Thursday, May 20, 2021

When Your Daughter Finds a Statue and Challenges All You Know: A Belated Mother's Day Post on (Indigenous) Womanhood

A few week's ago, our family went for a Mother’s Day walk along the Schuylkill River trail in Philadelphia. Among all the art, historical storyboards, gardens, skate park, and graffiti, were an abundance of statues- mostly celebrating white male “contributions” to this nation. Shocker. 

Then there was this one, which encompasses strength, resilience, resistance, and a “we can do all the things” spirit. I confess, I have run past this statue infinite times. I have never once stopped to ponder the significance. I don't think I actually knew it was there at all. It took my ten-year-old daughter to linger in the subversive structure as ode to peoples long oppressed, whose ancestry names so many of the places throughout Greater Philadelphia. Contrasted to the over-feminization with pink, tired gender stereotypes and binary tropes often associated with Mother's Day, I believe Boyle’s description of “Stone Age in America” (1887) says it better:

“You’ll see a bear cub at the Native American woman’s foot, but in effect, you have to look at her threats being governmental and military. The least of her worries would be a bear.”  (Read more here.)

Yes! to this brand of motherhood, which works against the many forms of injustices, isms, and oppressions in a still-very-much patriarchal world- all the while caring for their own families. Yes! to this bold elevation of indigenous peoples, especially women, whose stories cry out from this land that is not our land. Yes! to these narratives that often go, not so much untold, rather unheard and dismissed in the name of Western White propaganda of colonization. We must be better at this truth telling, which is often modeled best by the soft hearts and prophetic imaginations of our youngest, children who dare pause and ponder bronze beings on trails previously traveled yet ignored by generations before them. This is our broken, beautiful, and tragic history we must sit with and and learn from- even when on family walks along the river.
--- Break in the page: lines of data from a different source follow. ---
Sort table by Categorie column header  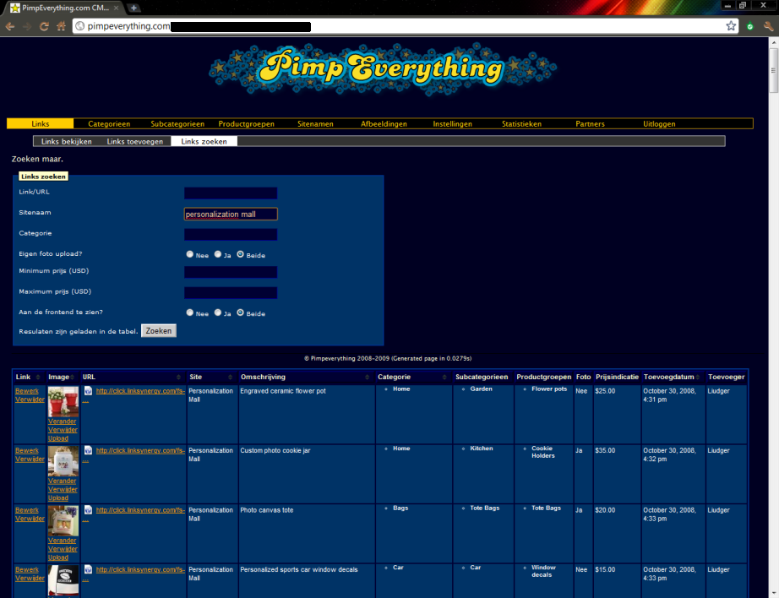395,377
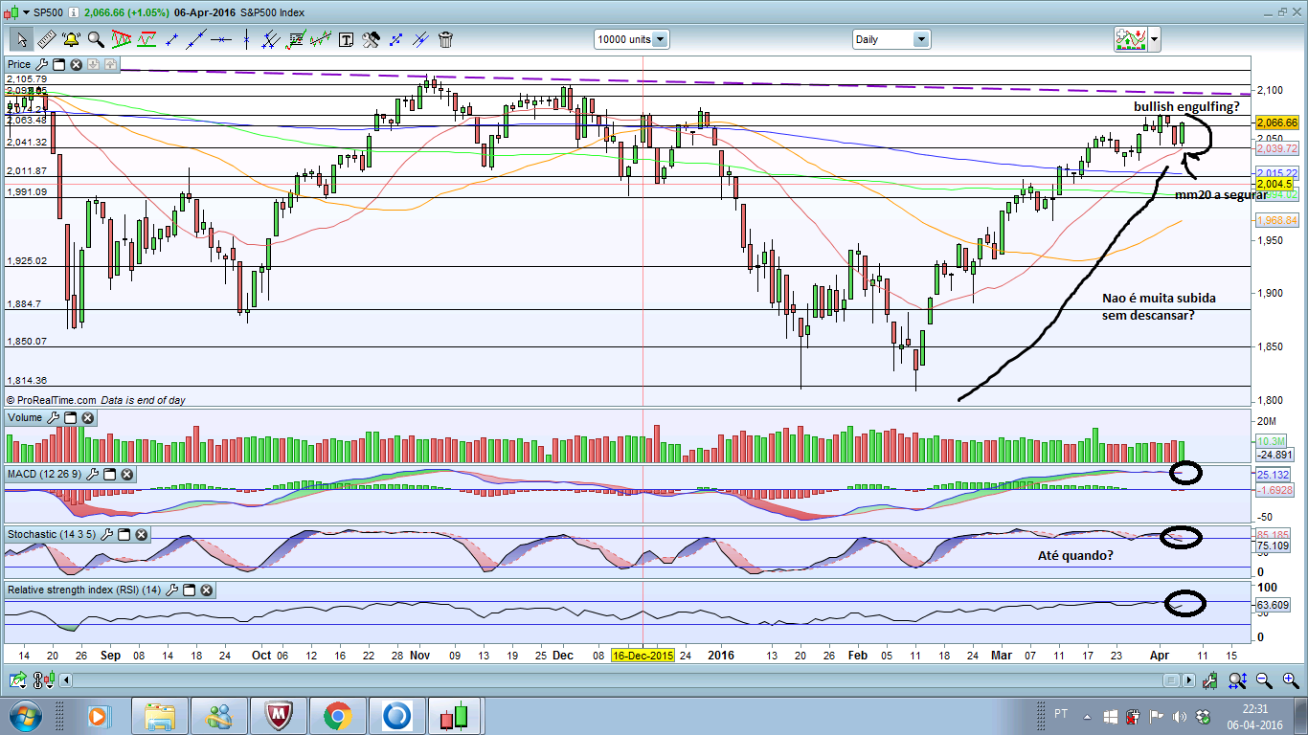Open the Daily timeframe dropdown
Image resolution: width=1308 pixels, height=735 pixels.
point(920,39)
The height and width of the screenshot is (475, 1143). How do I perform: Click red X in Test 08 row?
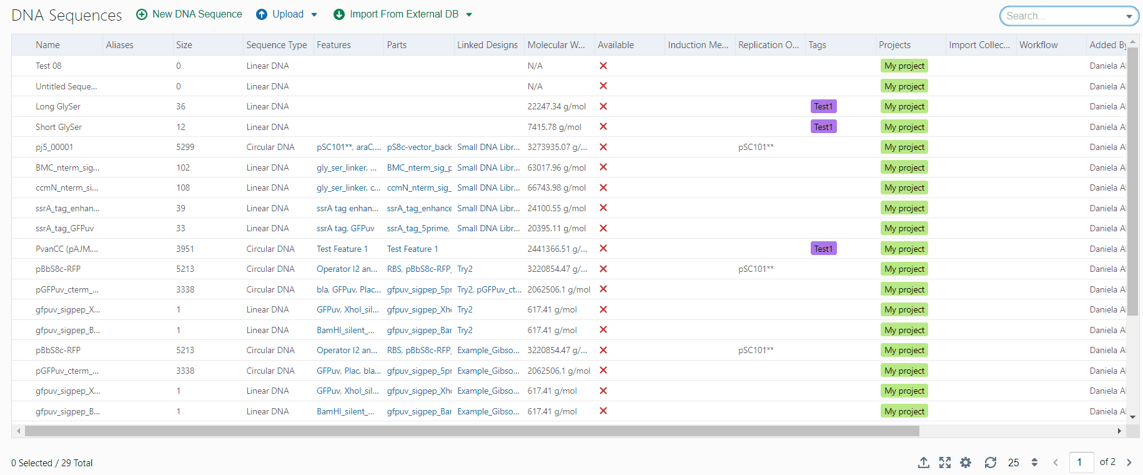point(603,66)
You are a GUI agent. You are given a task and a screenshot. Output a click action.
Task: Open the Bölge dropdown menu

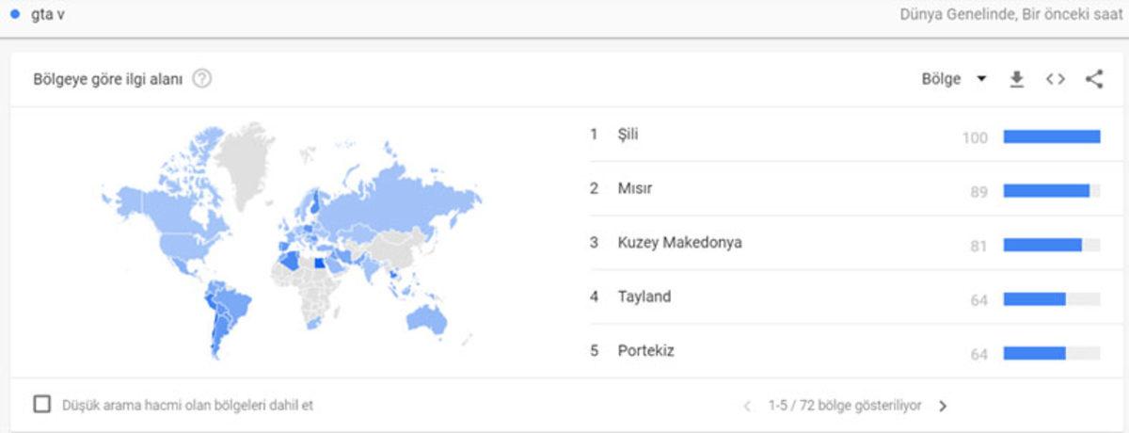tap(942, 79)
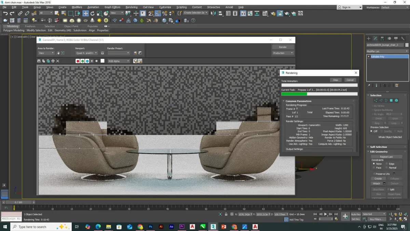This screenshot has width=410, height=231.
Task: Select the Edge constraint radio button
Action: click(x=387, y=164)
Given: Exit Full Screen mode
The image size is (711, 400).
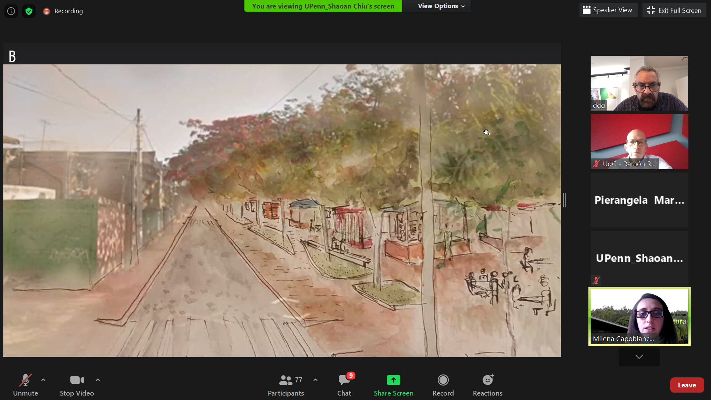Looking at the screenshot, I should coord(674,10).
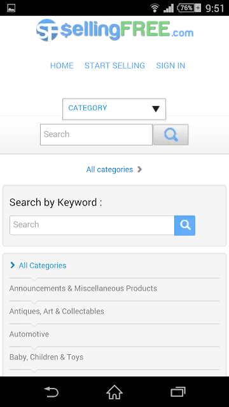The height and width of the screenshot is (407, 229).
Task: Open the SIGN IN page
Action: 170,66
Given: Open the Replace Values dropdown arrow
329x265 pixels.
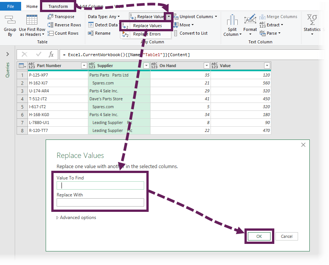Looking at the screenshot, I should click(x=169, y=17).
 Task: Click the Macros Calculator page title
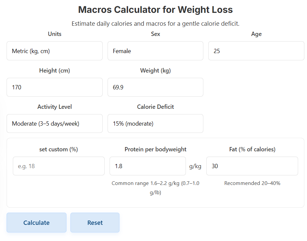click(x=155, y=10)
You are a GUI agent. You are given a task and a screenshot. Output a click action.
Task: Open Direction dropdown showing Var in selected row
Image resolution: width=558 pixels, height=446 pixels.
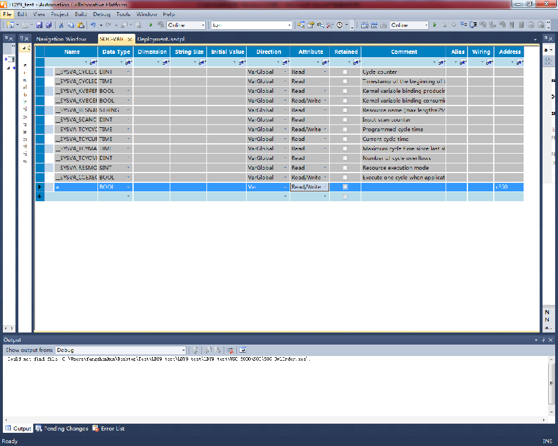click(285, 187)

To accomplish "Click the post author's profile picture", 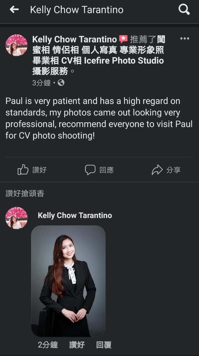I will click(16, 45).
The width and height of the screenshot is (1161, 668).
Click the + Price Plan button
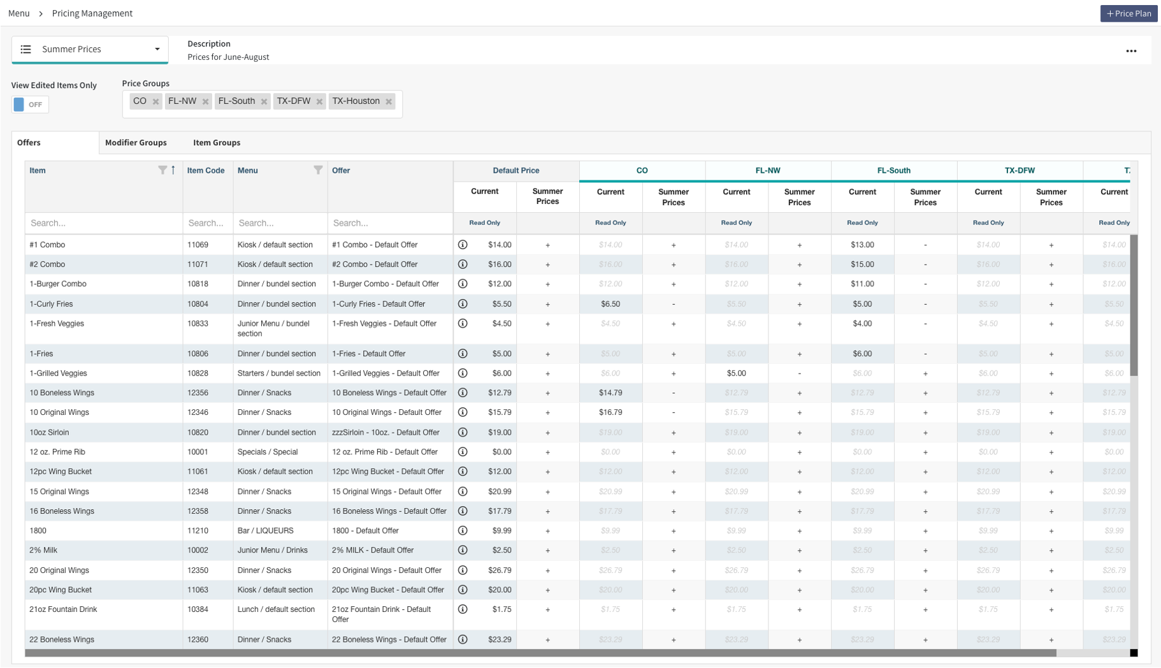[x=1129, y=13]
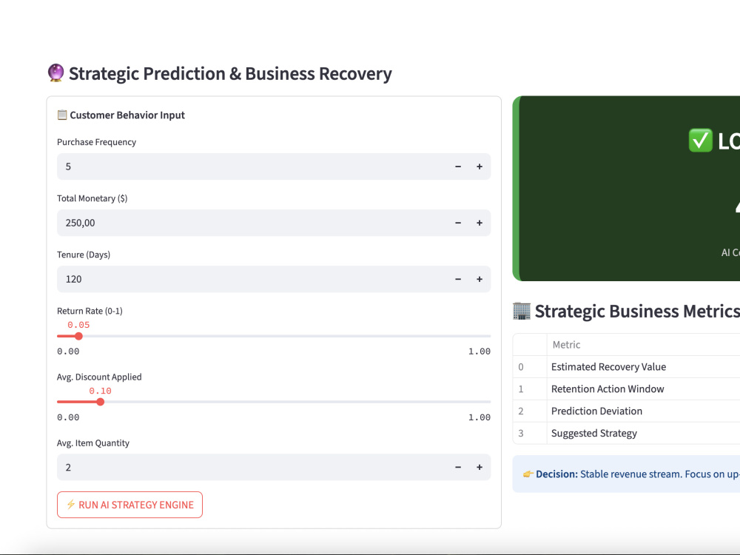Decrease Purchase Frequency with minus icon
Viewport: 740px width, 555px height.
point(458,167)
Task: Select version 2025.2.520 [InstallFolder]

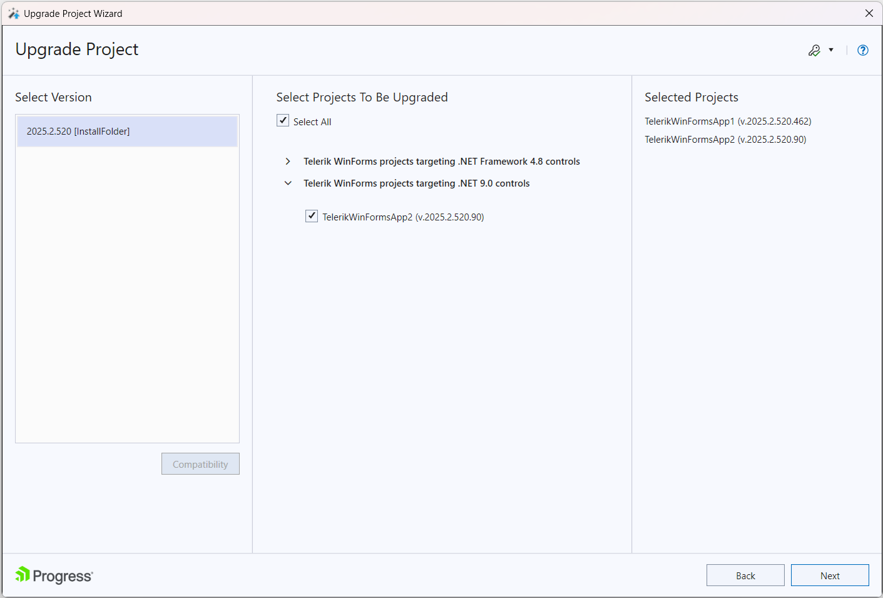Action: pyautogui.click(x=127, y=131)
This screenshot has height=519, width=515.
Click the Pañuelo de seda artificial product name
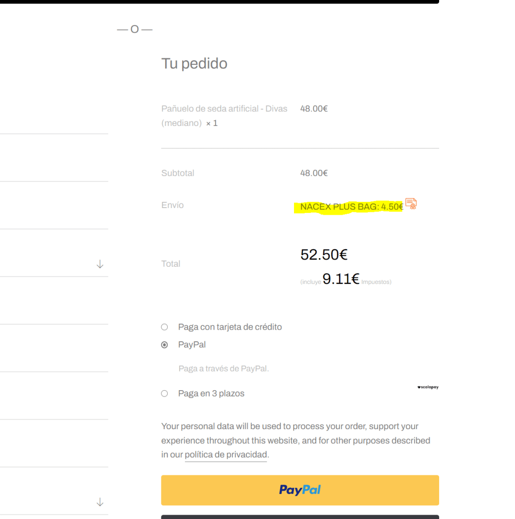point(224,116)
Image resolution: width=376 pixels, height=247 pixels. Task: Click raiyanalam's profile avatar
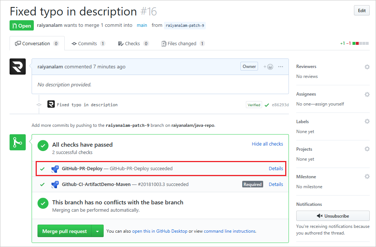tap(17, 67)
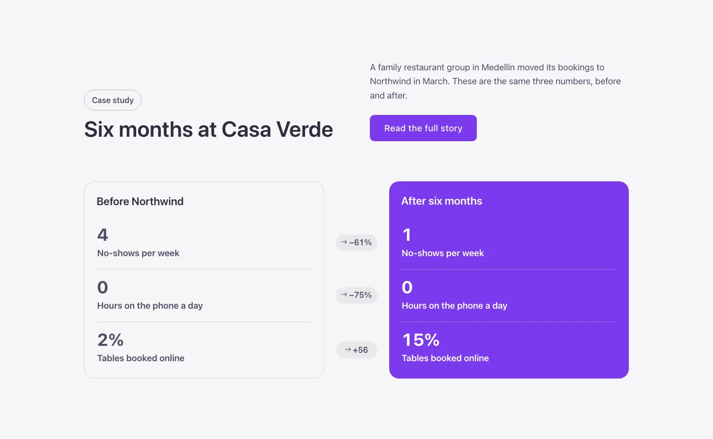
Task: Click Tables booked online label in Before card
Action: coord(141,358)
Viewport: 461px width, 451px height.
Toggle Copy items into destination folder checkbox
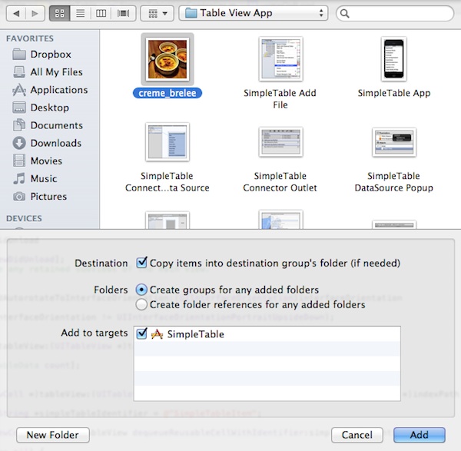click(141, 263)
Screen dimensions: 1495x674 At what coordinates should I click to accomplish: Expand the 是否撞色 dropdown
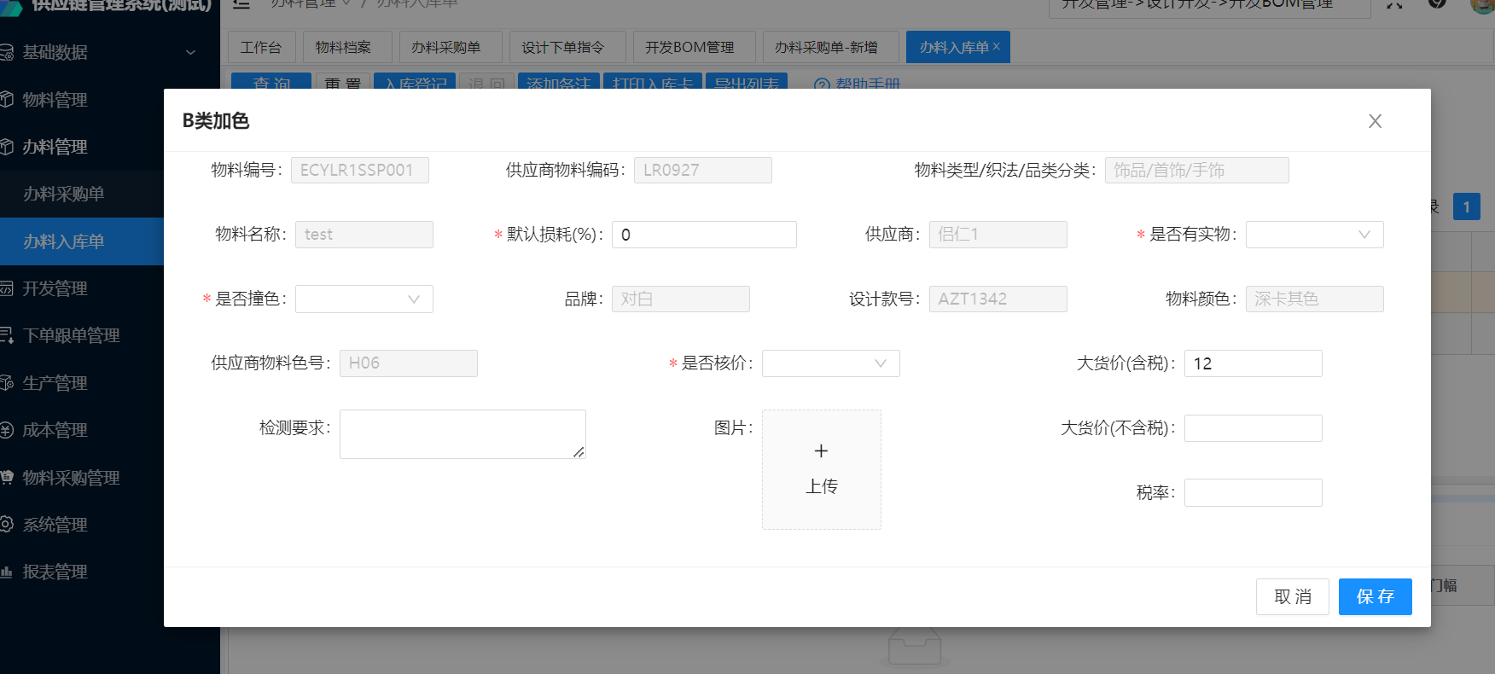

Kaitlin B. Curtice uncovers this confessional and reconciliatory wisdom in a book our Presbytery is presently reading, Kaitlin B. Curtice, Native: Identity and Belonging, and Rediscovering God:

"In my life, journeying has meant telling the truth, coming to terms with the trauma in my own story, and leaning into the trauma and pain of others with honest listening so that, together, we learn how to be a people who walk alongside one another in order to heal." 

So how might we work towards such truth telling, story sharing, and celebrating of our indigenous siblings past and present, whose land we call home. In so doing may we acknowledge the trauma and pain, courage and resilience able to lead us towards justice and healing across intersectional lines related to gender, ethnicity, culture, orientation, race, religion, and so much more.